[Task inputs Boundary: Start]

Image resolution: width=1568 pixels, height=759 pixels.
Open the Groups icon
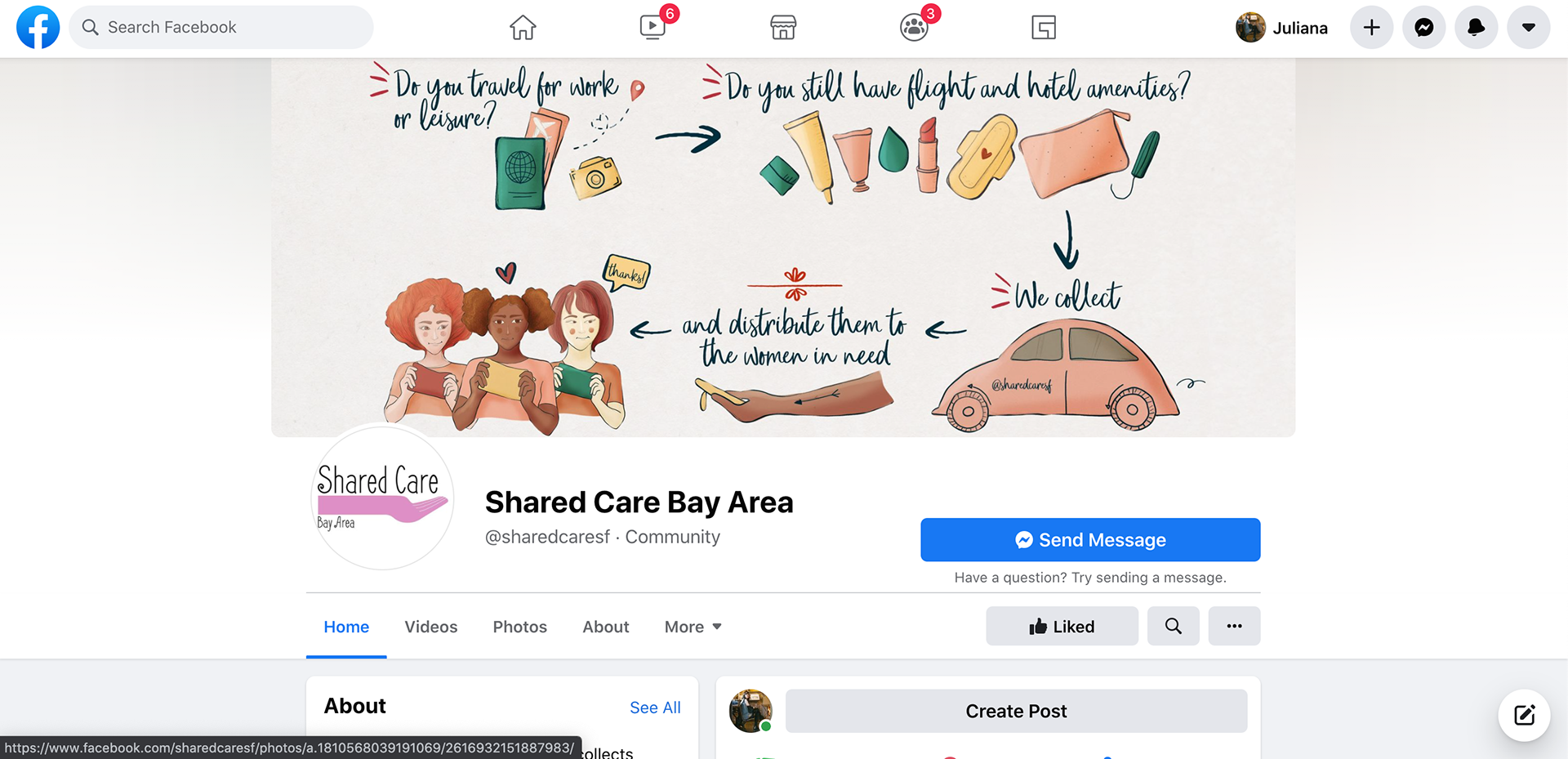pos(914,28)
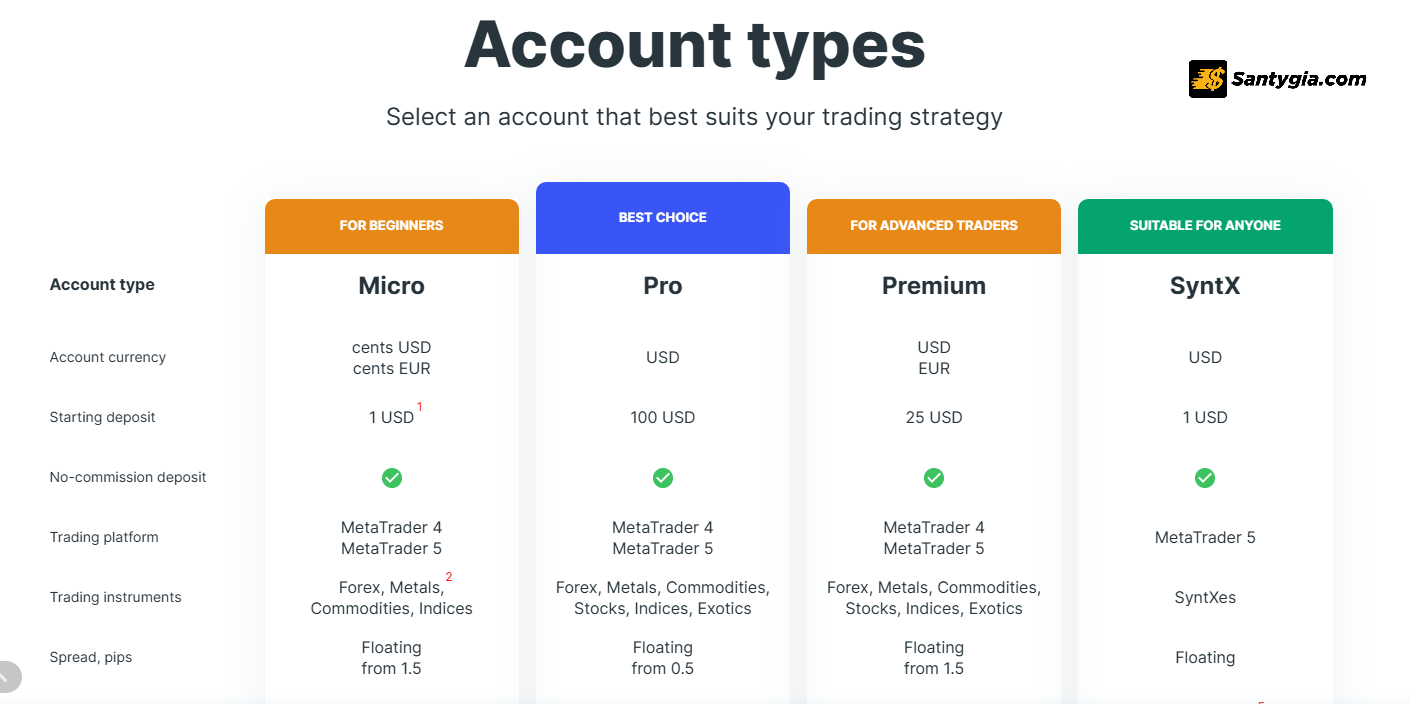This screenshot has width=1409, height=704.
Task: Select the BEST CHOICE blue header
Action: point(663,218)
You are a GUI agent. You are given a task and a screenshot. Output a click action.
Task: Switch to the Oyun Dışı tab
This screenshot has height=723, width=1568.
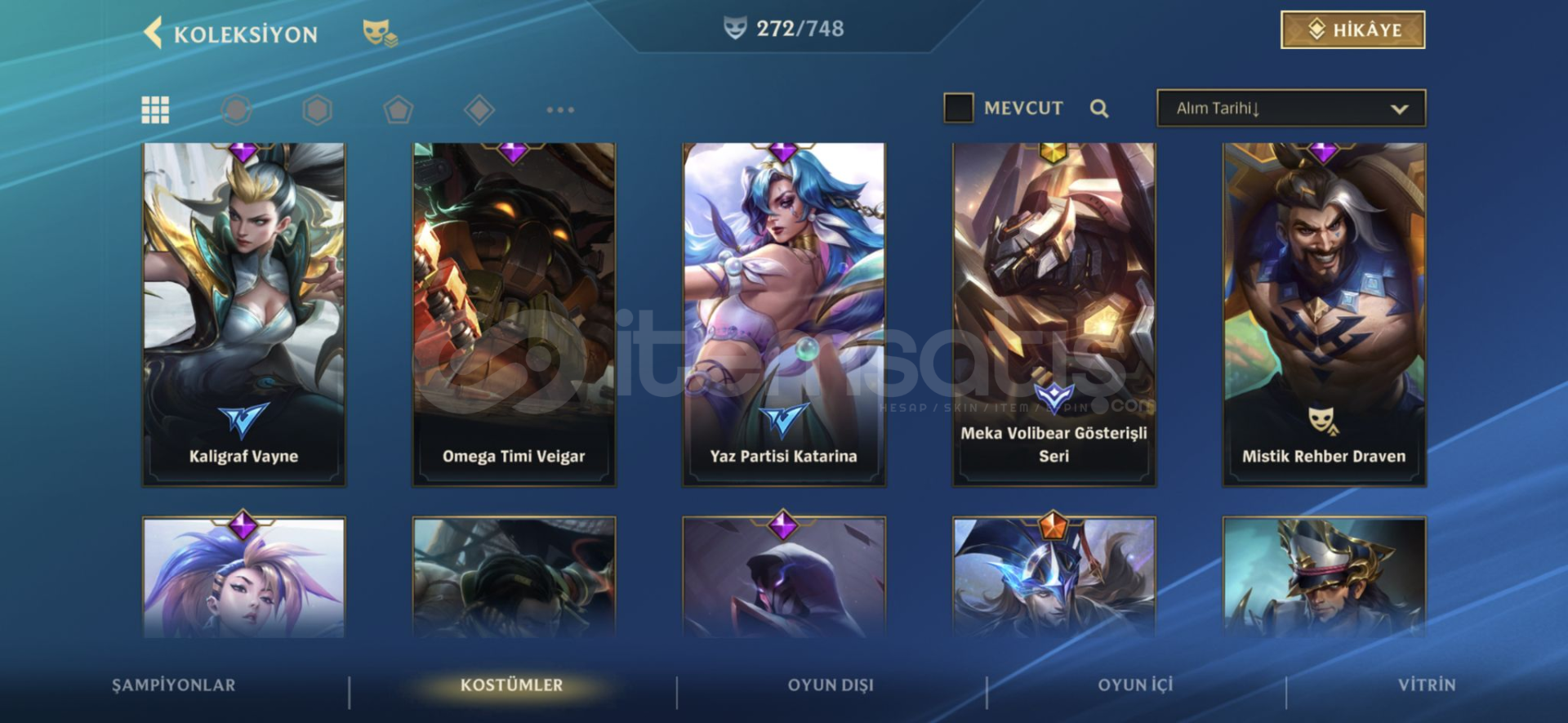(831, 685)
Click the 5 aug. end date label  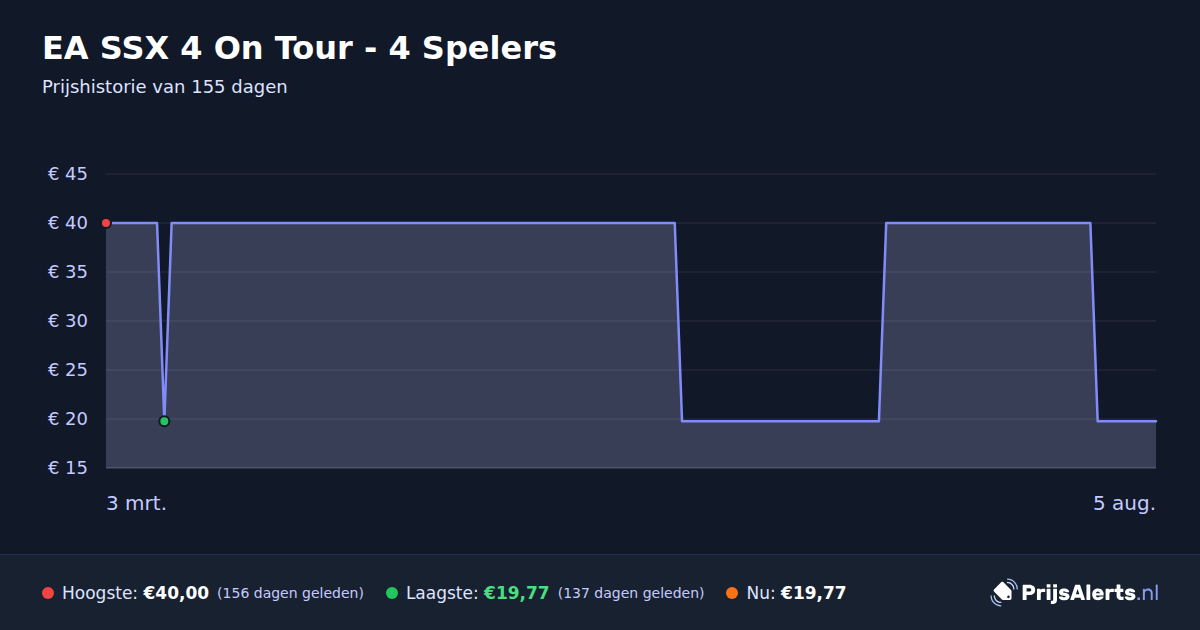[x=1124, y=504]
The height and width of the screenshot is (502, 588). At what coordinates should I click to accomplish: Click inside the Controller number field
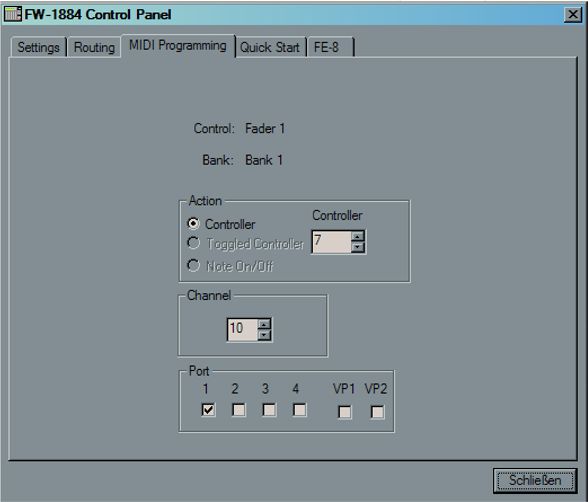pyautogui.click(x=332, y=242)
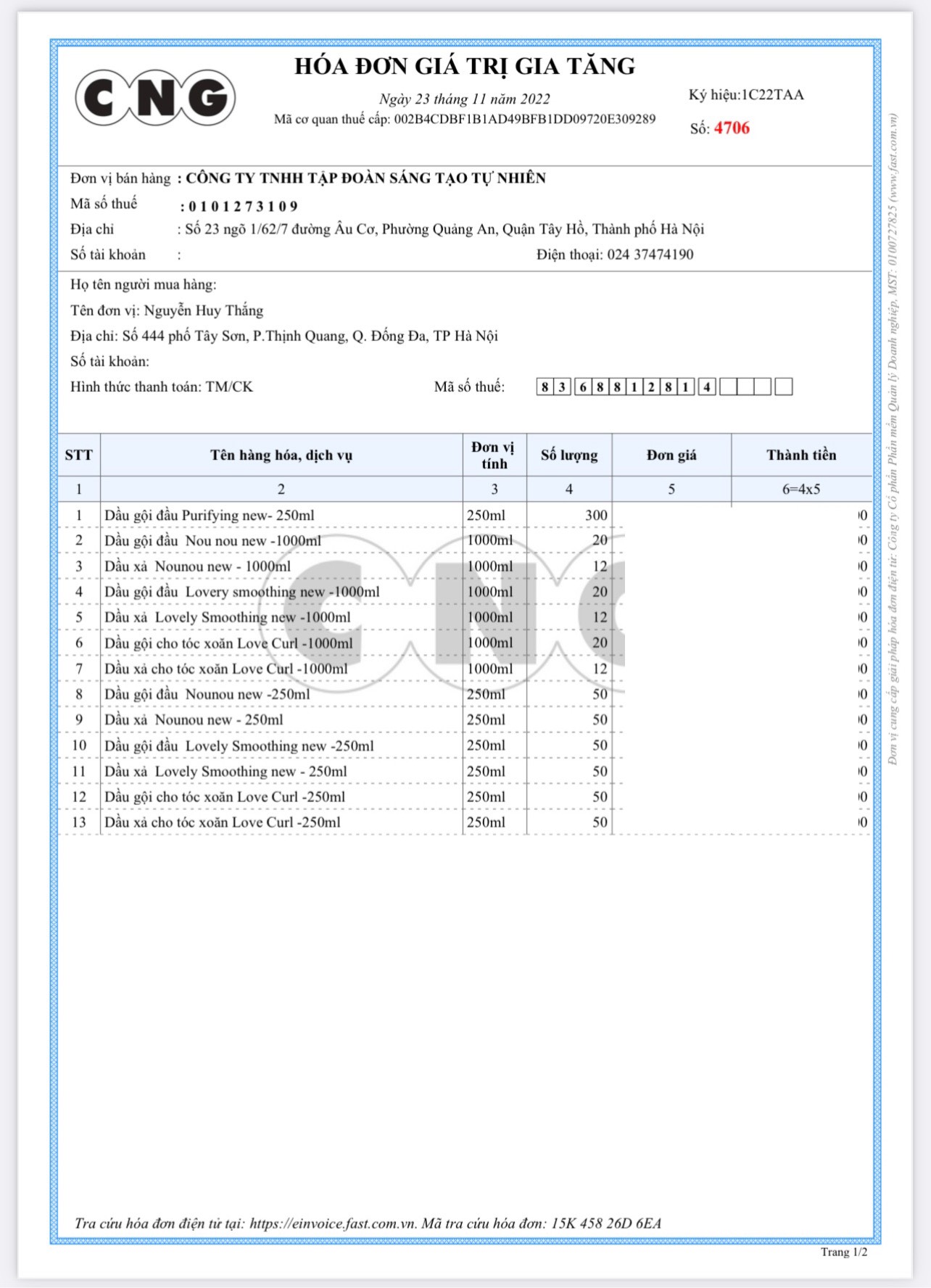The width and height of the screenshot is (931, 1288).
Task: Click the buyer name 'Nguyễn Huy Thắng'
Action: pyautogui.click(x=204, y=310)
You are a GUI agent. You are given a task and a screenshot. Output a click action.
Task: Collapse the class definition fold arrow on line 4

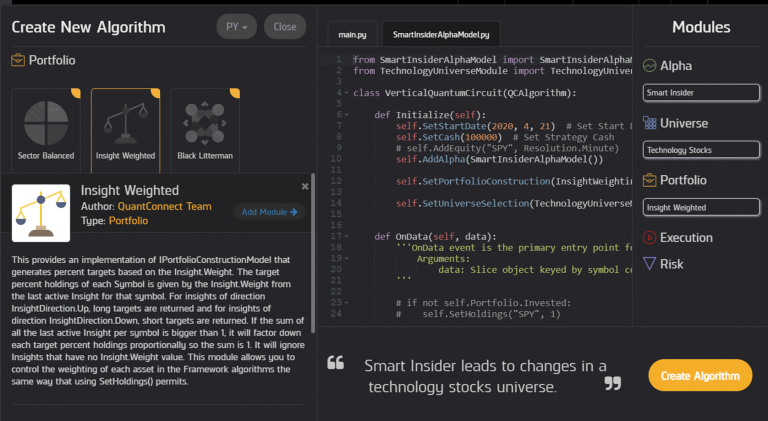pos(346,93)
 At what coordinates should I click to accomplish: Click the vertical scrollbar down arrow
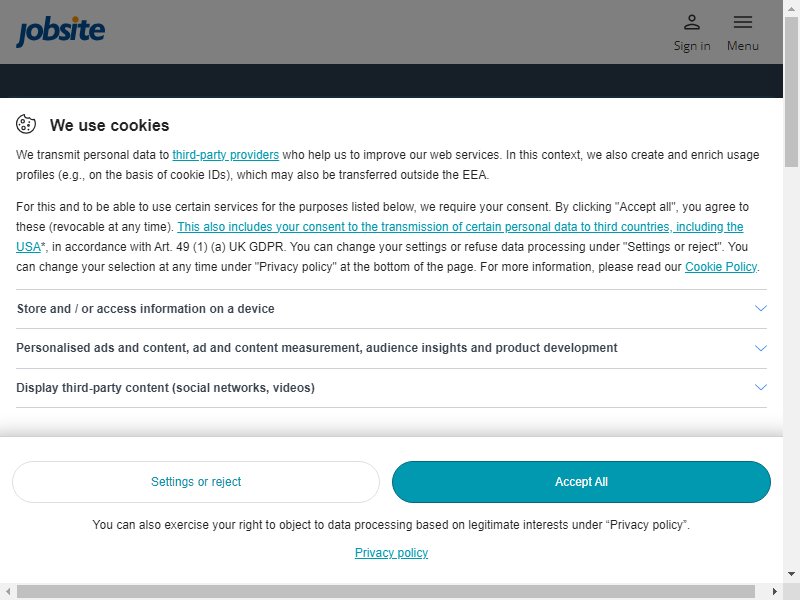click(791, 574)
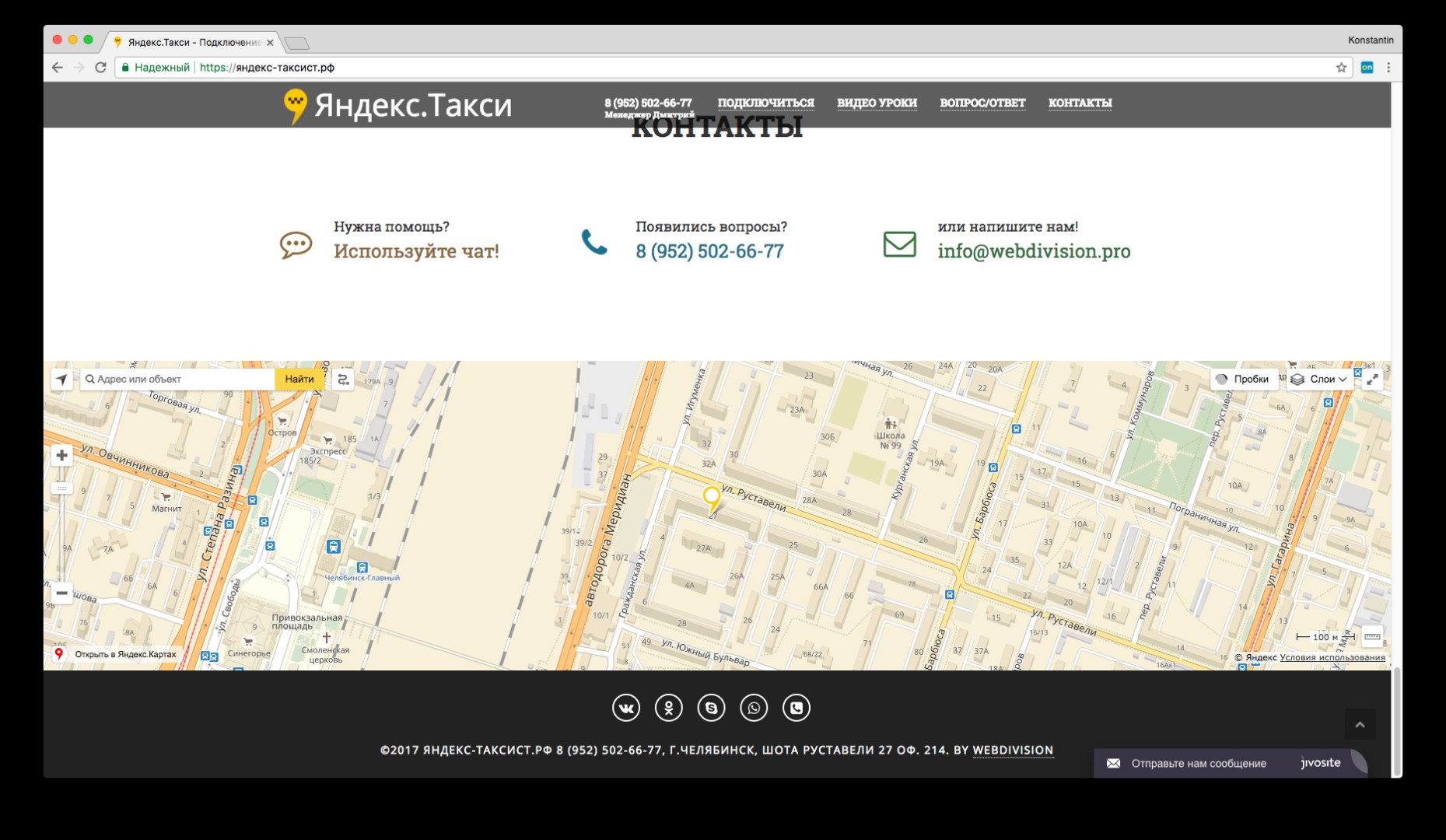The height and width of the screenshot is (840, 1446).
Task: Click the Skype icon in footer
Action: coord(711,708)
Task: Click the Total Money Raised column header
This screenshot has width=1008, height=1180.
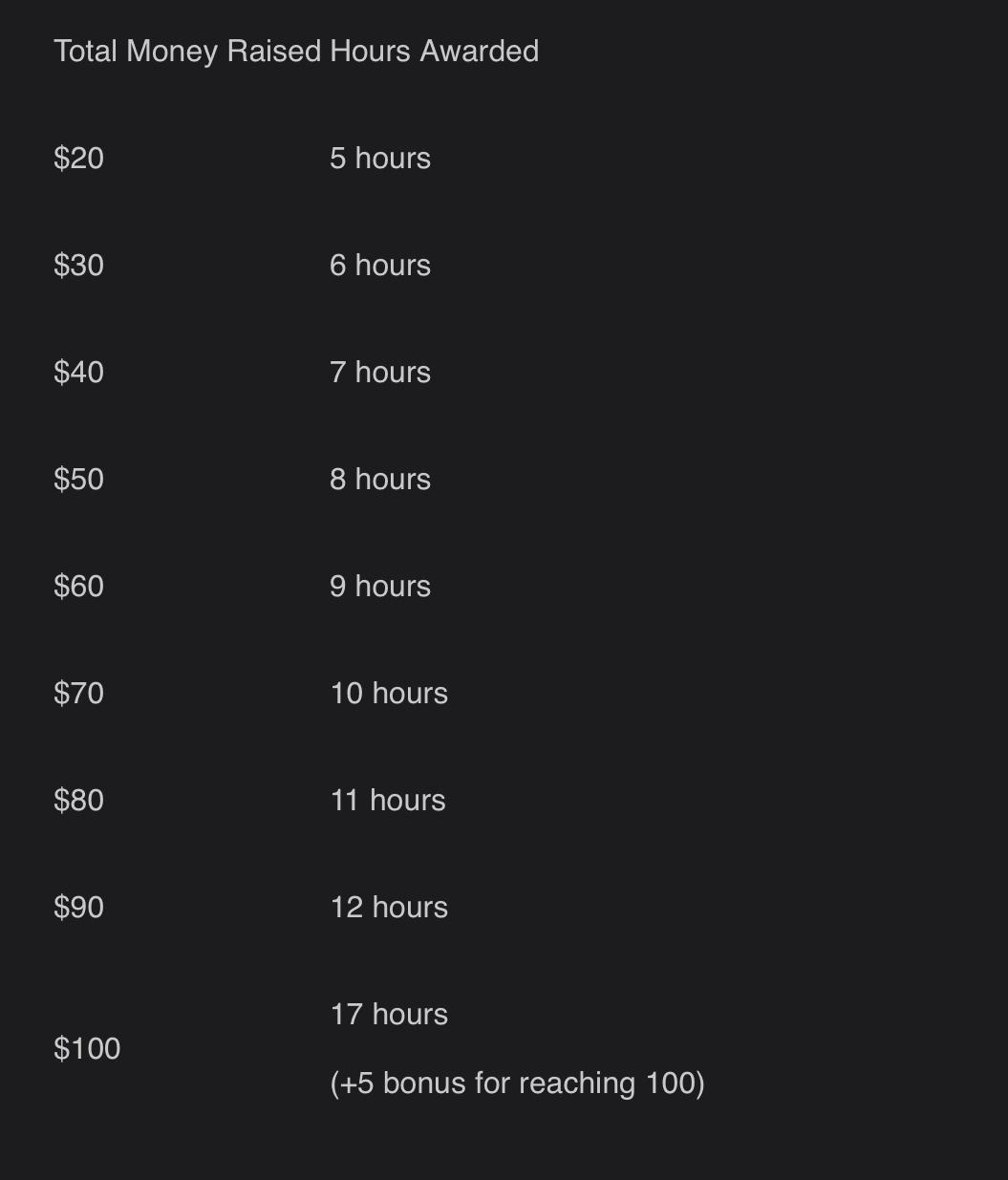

[Task inputs Boundary: End]

Task prompt:
Could you restate exactly the lines from the line containing "At what coordinates should I click to accomplish: Click the" through the end of the listing, both ends included and nothing else, leaving the images out?

Completed exercise:
 At what coordinates should I click to accomplish: Click the vertical scrollbar down arrow
click(791, 574)
The height and width of the screenshot is (840, 1446).
Task: Click the Skype icon in footer
Action: coord(711,708)
Task: Click the Total Money Raised column header
This screenshot has width=1008, height=1180.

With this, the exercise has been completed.